### Exercise requirements
Extend the article below on documenting business processes, starting right after its final sentence.

### Excerpted text
········

Document Your Processes and Finally Build Your Franchise!

FRANCHISE IMAGEIn my most recent writing dated April 10, 2018, I talked about how to get buy-in on writing and using processes.  We all know why this is important…not just from an accountability standpoint but from the view of getting YOUR way of doing business” documented so it’s repeatable.  In other words, Building Your Franchise.

TSI has spent a great deal of time studying the dynamics that go into documenting your franchise.  We understand it is one thing to say you need to document your processes but an entirely different proposition to actually get it done.  We have helped many of our clients get their processes down and what follows are what we have determined to be the easiest and most efficient ways.

So here are our ideas! Let us know what you think.

Write all the steps on post-its – yep, it’s still the most effective way!

The first step in documenting a process is to get everyone that will work on that process in a room to discuss the steps.  Everyone that will be using the process needs to be involved in the creation, even if one person is only involved in a small part.  Then, as a team, begin writing each individual task that needs to be completed on post-it notes and arrange them on a surface (conference table, window, office door) in the order that they need to be completed.  Some tasks can or should be completed simultaneously and you can group those post-its accordingly.   You can also use a program called Stormboard ( that lets you use “virtual” post-it notes.

········

### Given material
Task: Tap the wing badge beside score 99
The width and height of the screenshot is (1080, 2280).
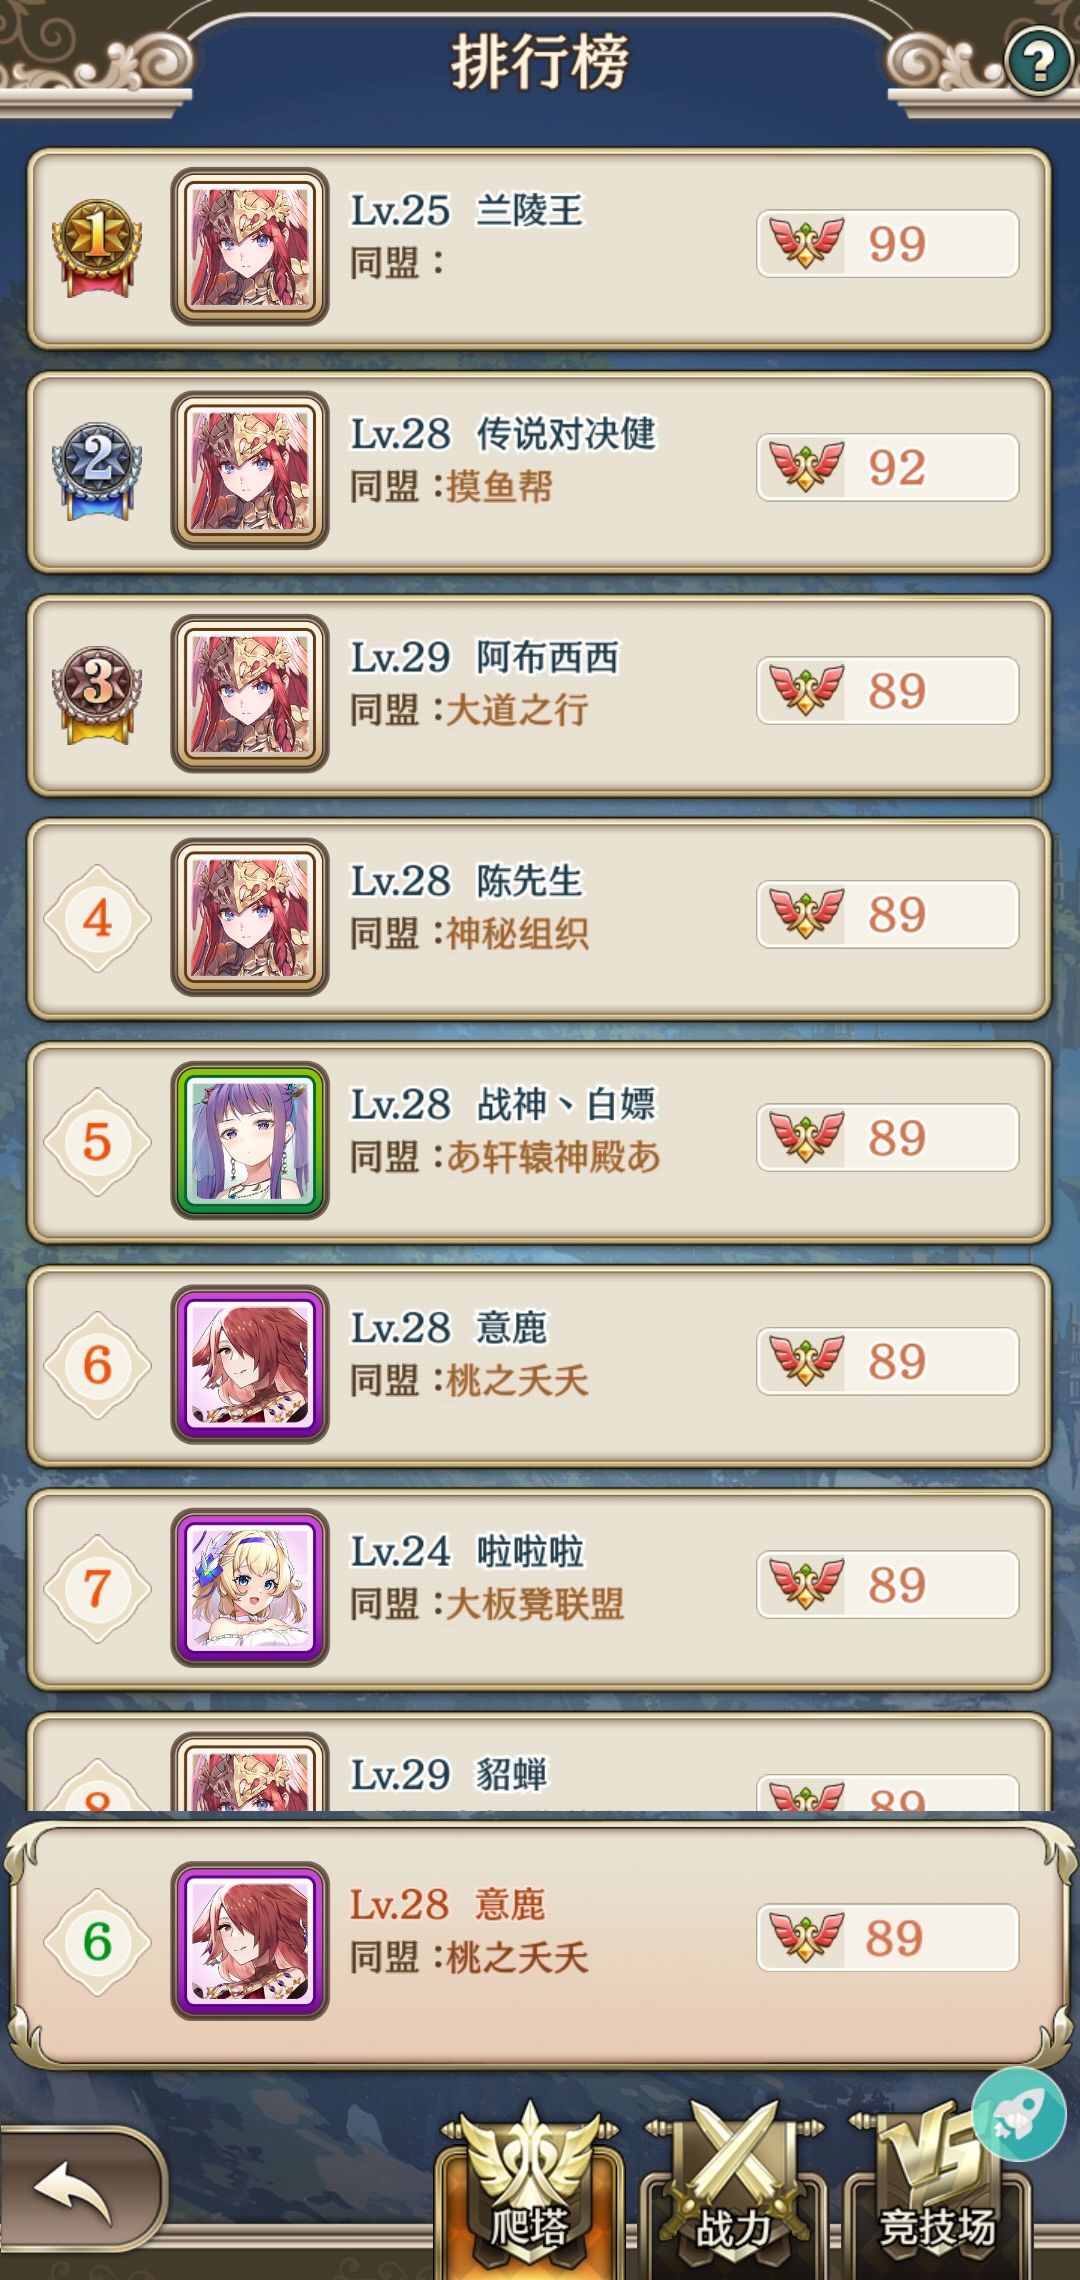Action: [x=806, y=243]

········

### Result of the exercise
Trim the fat

Once you have all the steps laid out, confirm that your process begins at the beginning and ends at the natural end of the process.  This can be challenging, there may be ambiguities, and the team may debate where to begin and end the process.  For example, sending someone who would like to become a client your contract for services can fall into a “Prospect” process or a “New Client Onboarding” process.  Some firms continue their “Prospect” process until all necessary documents are signed and returned, while others will have this step at the beginning of the “New Client Onboarding” process.  There is no right answer.  For most processes, you should begin at the beginning and end with a follow-up or confirmation. 

One easy way to know where to end a process is to ask yourself, “What does the completed product look like?” or “What is the final result we are looking for?”  Is your “New Client Onboarding” process complete after the first meeting with the client?  After you have delivered the financial plan?  After a three month check-in call?  It will be different for every firm. 

Once you define the beginning and end of the process, trimming and combining tasks that are done simultaneously will lead to greater efficiency.  Instead of having three steps for 1) input client information into Redtail, 2) input client information into eMoney, 3) input client information into XYXY, you can combine these steps into one task of “input client information into Redtail, eMoney, and XYXY.”  You should try to save yourself and your employees from too many unnecessary completion clicks.  More information can be added to the notes or explanation of a step in the process. 

Assess logical relationships between steps

Most CRMs have a way to trigger two steps or tasks in a process simultaneously, and you should be thinking about the logical relationships among the tasks before you put them into your CRM process.  For example, in a quarterly report process, one person could be responsible for writing the cover letter and another person could be responsible for compiling and printing the investment reports.  Both of the tasks need to be completed before moving on the next step of preparing to mail the reports, but either task can be completed first.  Identifying and preparing for these concurrent operational tasks can save you a big headache when running the process.  Ask yourself, “What must be done before we move to the next step?”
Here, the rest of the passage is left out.